*EXERCISE:* Please rewrite every line of the listing with "button" replaced by "link" and everything else unchanged. Leave out the pictures.

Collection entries

--- start ---

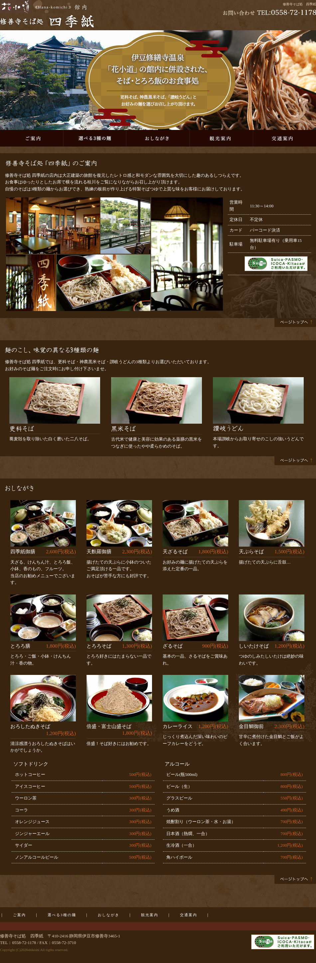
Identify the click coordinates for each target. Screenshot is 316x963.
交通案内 (284, 138)
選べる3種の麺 (94, 138)
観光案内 (221, 138)
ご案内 (31, 138)
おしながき (158, 138)
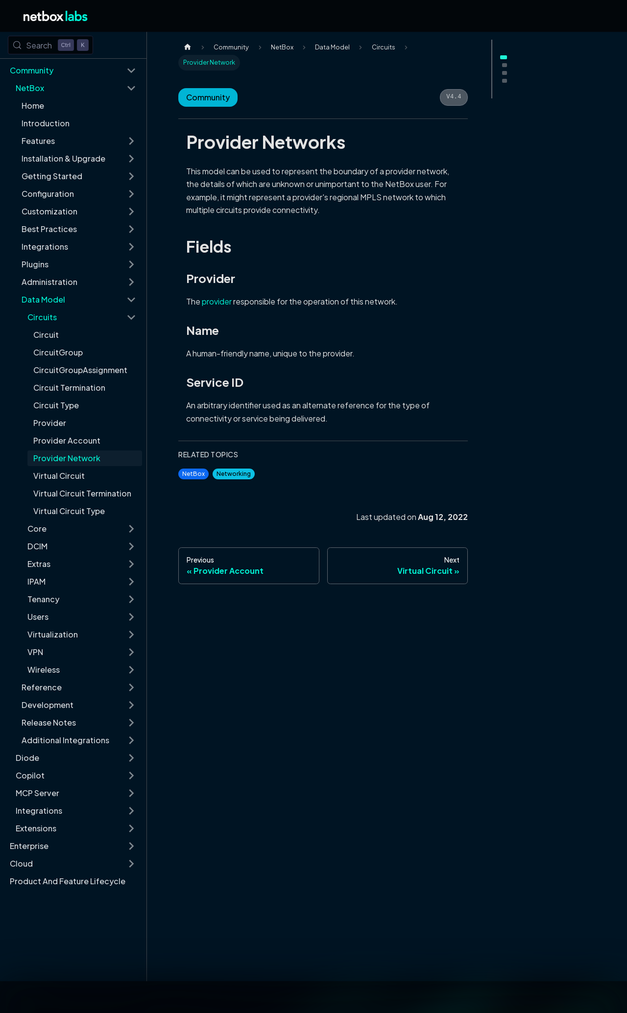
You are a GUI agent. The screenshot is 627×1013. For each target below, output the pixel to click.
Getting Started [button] (52, 176)
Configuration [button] (48, 193)
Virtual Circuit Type (69, 511)
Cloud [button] (21, 863)
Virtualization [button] (52, 634)
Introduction (46, 123)
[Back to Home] (56, 16)
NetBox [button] (30, 88)
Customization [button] (49, 211)
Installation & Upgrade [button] (63, 158)
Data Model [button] (43, 299)
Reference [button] (42, 687)
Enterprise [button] (29, 846)
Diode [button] (27, 758)
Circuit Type (56, 405)
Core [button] (37, 528)
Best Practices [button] (49, 229)
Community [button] (31, 70)
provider (217, 301)
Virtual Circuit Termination (82, 493)
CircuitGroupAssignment (80, 370)
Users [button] (37, 617)
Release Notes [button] (49, 722)
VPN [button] (35, 652)
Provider (49, 423)
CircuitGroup (58, 352)
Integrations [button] (45, 246)
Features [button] (38, 141)
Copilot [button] (30, 775)
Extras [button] (38, 564)
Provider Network (66, 458)
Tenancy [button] (43, 599)
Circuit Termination (69, 387)
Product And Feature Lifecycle (67, 881)
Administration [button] (49, 282)
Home (33, 105)
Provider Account (66, 440)
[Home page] (187, 47)
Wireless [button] (43, 669)
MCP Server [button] (37, 793)
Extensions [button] (36, 828)
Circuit (46, 335)
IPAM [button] (36, 581)
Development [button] (47, 705)
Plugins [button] (35, 264)
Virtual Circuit (59, 476)
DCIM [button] (37, 546)
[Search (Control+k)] (50, 45)
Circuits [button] (42, 317)
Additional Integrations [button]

--- end ---

*SOLUTION TO THIS TASK:*
Identify the click coordinates for each target. Screenshot is 316x963.
交通案内 (284, 138)
選べる3種の麺 (94, 138)
観光案内 (221, 138)
ご案内 (31, 138)
おしながき (158, 138)
You are a GUI agent. The screenshot is 627×1013. For each target below, output the pixel to click.
Getting Started [link] (52, 176)
Configuration [link] (48, 193)
Virtual Circuit Type (69, 511)
Cloud [link] (21, 863)
Virtualization [link] (52, 634)
Introduction (46, 123)
[Back to Home] (56, 16)
NetBox [link] (30, 88)
Customization [link] (49, 211)
Installation & Upgrade [link] (63, 158)
Data Model [link] (43, 299)
Reference [link] (42, 687)
Enterprise [link] (29, 846)
Diode [link] (27, 758)
Circuit Type (56, 405)
Core [link] (37, 528)
Best Practices [link] (49, 229)
Community [link] (31, 70)
provider (217, 301)
Virtual Circuit Termination (82, 493)
CircuitGroupAssignment (80, 370)
Users [link] (37, 617)
Release Notes [link] (49, 722)
VPN [link] (35, 652)
Provider (49, 423)
CircuitGroup (58, 352)
Integrations [link] (45, 246)
Features [link] (38, 141)
Copilot [link] (30, 775)
Extras [link] (38, 564)
Provider Network (66, 458)
Tenancy [link] (43, 599)
Circuit Termination (69, 387)
Product And Feature Lifecycle (67, 881)
Administration [link] (49, 282)
Home (33, 105)
Provider Account (66, 440)
[Home page] (187, 47)
Wireless [link] (43, 669)
MCP Server [link] (37, 793)
Extensions [link] (36, 828)
Circuit (46, 335)
IPAM [link] (36, 581)
Development [link] (47, 705)
Plugins [link] (35, 264)
Virtual Circuit (59, 476)
DCIM [link] (37, 546)
[Search (Control+k)] (50, 45)
Circuits [link] (42, 317)
Additional Integrations [link]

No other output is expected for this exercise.